GIVEN RECORDS ▸

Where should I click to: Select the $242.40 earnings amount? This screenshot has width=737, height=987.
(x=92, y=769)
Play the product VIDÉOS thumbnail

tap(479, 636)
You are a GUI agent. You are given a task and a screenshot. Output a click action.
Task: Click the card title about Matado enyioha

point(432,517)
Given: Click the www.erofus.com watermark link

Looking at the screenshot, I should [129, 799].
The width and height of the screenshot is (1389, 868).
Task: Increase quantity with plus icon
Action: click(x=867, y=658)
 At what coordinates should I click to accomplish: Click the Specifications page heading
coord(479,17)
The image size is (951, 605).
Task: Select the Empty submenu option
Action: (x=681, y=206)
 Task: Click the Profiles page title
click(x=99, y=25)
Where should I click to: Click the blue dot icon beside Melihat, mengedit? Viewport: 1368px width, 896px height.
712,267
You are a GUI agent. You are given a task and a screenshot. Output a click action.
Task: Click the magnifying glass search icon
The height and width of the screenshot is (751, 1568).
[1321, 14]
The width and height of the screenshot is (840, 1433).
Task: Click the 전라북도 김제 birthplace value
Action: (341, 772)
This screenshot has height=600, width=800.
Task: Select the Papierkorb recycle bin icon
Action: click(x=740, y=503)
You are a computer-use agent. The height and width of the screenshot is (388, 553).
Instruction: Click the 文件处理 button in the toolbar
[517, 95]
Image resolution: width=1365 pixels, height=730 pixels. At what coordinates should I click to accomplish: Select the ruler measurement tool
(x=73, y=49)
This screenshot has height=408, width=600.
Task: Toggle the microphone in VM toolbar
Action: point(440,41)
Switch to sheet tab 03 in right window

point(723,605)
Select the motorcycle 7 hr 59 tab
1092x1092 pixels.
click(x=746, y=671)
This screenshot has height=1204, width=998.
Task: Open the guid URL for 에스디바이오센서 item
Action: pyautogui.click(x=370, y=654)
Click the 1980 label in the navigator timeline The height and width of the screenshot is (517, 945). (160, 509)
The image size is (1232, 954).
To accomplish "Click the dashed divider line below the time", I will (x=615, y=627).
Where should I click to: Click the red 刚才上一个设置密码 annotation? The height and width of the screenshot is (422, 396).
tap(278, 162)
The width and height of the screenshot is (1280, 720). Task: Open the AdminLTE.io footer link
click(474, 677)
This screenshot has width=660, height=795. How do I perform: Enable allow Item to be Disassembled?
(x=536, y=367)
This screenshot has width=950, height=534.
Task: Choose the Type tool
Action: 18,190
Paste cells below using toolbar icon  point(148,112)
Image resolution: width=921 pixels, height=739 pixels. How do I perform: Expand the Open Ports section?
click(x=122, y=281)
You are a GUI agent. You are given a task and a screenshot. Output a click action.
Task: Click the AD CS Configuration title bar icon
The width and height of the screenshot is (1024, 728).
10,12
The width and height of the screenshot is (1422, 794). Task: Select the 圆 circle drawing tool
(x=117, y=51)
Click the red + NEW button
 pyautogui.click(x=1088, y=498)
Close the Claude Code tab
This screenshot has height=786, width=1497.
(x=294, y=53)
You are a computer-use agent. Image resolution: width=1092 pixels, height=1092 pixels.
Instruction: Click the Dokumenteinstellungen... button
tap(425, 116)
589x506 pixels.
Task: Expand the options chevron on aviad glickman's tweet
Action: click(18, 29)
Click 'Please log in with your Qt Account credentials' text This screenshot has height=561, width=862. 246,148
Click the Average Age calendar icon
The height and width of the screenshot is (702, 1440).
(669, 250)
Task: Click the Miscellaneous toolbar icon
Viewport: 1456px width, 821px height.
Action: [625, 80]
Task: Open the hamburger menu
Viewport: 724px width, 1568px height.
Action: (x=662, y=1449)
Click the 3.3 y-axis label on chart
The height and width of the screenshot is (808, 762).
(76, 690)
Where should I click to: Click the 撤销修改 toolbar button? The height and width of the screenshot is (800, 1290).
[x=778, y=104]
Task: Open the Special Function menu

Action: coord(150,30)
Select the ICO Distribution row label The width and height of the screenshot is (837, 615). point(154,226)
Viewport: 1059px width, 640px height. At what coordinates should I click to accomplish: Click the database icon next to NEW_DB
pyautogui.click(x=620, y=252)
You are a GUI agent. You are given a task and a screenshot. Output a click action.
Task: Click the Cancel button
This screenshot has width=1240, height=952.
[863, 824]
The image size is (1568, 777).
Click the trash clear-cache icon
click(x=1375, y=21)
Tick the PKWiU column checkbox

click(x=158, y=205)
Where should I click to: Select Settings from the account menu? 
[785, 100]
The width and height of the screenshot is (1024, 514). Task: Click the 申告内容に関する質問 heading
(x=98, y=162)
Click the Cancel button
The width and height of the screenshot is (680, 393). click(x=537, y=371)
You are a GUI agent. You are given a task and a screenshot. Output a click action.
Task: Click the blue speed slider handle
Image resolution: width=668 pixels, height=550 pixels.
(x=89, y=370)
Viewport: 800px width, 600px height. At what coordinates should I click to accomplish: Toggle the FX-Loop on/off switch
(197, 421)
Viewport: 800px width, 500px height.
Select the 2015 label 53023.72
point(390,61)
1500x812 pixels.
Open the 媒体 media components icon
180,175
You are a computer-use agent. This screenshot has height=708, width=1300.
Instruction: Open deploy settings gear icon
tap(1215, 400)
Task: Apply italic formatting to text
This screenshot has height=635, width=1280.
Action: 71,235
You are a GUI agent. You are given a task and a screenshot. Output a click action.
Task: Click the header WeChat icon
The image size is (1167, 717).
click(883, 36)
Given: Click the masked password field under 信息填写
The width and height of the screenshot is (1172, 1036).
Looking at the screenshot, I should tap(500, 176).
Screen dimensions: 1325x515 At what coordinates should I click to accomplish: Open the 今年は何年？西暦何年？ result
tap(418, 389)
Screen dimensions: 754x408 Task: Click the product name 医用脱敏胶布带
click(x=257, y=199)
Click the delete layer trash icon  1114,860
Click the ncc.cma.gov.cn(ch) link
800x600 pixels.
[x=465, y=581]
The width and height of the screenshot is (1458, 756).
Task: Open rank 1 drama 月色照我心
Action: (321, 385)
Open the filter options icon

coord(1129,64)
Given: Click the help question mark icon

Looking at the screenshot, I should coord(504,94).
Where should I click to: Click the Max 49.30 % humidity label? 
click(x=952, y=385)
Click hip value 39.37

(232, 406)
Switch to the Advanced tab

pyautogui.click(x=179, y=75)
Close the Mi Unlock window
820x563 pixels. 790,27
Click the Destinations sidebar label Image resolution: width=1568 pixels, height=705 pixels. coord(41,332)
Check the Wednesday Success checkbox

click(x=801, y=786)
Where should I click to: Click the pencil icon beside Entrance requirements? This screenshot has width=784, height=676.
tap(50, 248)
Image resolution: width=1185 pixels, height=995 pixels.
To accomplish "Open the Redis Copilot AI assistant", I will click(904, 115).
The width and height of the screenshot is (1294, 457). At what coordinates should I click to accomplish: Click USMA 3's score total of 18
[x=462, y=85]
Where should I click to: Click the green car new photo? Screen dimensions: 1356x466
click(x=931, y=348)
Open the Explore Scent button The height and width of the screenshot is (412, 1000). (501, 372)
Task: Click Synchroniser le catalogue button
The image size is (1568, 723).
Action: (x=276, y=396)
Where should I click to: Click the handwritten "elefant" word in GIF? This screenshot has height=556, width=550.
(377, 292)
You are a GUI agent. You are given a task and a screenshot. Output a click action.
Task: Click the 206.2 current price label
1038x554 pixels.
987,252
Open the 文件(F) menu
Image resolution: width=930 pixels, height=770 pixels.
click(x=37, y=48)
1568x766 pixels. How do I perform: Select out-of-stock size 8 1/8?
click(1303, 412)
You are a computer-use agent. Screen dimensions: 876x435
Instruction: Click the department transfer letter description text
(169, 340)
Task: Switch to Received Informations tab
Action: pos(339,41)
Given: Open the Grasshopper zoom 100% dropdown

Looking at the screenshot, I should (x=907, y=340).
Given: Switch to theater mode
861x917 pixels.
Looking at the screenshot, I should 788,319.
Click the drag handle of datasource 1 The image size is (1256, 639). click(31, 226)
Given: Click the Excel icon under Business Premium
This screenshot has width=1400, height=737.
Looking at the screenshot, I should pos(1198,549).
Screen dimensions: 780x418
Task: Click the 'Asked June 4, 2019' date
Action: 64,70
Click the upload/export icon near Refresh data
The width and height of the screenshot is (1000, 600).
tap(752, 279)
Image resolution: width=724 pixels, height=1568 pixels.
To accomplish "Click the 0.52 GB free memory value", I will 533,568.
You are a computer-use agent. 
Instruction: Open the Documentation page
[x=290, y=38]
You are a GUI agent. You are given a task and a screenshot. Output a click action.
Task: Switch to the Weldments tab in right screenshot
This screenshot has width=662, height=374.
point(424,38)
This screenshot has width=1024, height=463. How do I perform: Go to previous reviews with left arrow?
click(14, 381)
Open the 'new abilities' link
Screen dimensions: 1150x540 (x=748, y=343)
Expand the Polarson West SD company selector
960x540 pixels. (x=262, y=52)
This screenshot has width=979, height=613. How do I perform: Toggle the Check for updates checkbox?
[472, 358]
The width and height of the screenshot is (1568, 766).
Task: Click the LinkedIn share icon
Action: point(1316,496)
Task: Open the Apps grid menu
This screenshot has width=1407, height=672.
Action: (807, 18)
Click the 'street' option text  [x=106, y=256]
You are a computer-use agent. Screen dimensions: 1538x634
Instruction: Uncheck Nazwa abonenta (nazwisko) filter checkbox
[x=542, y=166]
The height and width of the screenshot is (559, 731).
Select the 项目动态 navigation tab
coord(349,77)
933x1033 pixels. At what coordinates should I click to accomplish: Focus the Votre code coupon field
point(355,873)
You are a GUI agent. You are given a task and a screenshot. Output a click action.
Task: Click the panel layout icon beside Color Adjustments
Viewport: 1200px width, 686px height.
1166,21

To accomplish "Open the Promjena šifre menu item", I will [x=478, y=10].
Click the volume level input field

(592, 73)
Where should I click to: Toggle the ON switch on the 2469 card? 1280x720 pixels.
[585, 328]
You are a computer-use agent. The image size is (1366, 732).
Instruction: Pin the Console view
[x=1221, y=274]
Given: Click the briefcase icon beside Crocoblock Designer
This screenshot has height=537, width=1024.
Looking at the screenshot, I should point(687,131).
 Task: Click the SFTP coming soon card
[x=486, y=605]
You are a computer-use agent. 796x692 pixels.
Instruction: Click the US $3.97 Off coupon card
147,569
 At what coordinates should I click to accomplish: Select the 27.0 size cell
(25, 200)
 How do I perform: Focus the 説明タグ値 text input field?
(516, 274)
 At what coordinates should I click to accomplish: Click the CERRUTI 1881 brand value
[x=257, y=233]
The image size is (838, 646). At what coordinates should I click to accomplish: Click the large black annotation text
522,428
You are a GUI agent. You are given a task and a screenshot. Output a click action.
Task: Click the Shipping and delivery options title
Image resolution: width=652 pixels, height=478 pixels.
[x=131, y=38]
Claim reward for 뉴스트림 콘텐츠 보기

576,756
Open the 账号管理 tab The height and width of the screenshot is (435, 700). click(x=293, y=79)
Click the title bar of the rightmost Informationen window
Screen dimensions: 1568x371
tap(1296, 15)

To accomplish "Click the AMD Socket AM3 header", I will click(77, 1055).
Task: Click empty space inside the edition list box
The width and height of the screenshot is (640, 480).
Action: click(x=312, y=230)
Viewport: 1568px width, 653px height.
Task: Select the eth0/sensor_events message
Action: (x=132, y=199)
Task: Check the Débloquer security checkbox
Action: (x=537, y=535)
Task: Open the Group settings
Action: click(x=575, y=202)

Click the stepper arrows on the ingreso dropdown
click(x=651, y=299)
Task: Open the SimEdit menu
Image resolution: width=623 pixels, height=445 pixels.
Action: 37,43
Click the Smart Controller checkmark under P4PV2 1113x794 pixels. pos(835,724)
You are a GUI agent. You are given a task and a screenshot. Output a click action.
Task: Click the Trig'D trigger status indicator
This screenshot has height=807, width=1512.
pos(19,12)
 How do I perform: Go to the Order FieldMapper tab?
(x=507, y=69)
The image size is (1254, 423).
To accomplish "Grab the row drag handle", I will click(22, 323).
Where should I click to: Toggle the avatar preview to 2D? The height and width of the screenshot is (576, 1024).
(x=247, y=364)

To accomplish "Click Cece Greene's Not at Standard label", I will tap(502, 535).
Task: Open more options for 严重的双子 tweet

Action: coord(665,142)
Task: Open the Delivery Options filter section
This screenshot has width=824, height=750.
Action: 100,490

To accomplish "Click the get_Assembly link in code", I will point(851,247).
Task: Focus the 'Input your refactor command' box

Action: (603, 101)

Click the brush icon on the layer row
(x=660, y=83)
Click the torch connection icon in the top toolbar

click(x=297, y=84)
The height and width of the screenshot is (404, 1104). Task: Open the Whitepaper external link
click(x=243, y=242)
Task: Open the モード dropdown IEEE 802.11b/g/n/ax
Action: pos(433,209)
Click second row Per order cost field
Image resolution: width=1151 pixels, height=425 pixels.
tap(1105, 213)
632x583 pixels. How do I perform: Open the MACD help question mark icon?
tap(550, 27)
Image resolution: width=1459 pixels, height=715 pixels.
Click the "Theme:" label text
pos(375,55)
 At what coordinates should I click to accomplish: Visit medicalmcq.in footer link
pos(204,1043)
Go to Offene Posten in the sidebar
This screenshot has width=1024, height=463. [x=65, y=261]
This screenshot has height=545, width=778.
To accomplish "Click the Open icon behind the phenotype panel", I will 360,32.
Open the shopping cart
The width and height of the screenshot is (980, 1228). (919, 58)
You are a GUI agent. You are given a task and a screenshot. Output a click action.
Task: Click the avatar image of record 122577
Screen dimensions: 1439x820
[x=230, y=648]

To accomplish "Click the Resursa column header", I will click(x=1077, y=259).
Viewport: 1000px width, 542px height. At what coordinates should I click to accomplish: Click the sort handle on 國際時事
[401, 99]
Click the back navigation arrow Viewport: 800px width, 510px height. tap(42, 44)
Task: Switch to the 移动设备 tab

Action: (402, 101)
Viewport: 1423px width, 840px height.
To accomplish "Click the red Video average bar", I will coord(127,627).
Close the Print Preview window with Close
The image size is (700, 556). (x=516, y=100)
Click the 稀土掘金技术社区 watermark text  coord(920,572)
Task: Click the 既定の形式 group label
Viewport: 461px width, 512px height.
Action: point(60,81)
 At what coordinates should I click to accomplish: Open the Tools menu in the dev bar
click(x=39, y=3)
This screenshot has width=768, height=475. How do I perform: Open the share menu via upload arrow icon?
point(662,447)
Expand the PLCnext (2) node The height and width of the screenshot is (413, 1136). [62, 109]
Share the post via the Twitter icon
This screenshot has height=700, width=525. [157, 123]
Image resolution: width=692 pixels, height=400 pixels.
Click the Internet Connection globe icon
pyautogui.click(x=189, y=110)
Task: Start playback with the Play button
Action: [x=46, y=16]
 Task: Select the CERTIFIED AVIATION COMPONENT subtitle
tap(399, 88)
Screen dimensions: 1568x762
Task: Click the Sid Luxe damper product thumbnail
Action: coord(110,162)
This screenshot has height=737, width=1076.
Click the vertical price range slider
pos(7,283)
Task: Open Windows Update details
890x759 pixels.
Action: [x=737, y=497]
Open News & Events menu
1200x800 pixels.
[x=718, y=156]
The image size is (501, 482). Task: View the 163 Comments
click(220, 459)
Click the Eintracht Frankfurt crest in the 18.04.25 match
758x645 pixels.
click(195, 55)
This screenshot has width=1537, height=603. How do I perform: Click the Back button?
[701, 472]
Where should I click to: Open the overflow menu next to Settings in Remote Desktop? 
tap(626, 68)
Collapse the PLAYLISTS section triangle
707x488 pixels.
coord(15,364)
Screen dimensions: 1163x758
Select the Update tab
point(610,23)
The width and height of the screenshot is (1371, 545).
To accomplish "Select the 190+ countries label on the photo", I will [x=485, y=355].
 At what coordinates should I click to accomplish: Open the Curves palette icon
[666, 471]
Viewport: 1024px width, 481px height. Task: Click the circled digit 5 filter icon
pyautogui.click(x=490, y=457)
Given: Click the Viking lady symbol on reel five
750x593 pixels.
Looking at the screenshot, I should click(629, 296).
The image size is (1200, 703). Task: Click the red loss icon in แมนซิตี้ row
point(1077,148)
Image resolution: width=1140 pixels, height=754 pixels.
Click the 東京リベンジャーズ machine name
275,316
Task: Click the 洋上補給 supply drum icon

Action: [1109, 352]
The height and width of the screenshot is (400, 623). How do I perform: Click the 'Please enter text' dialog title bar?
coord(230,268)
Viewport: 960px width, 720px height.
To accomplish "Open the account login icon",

ABOUT THIS EXERCISE ▸ In the entries above, count each line that includes "under" and report the total with no other text.

ANSWER FOR THE TASK ▸ 3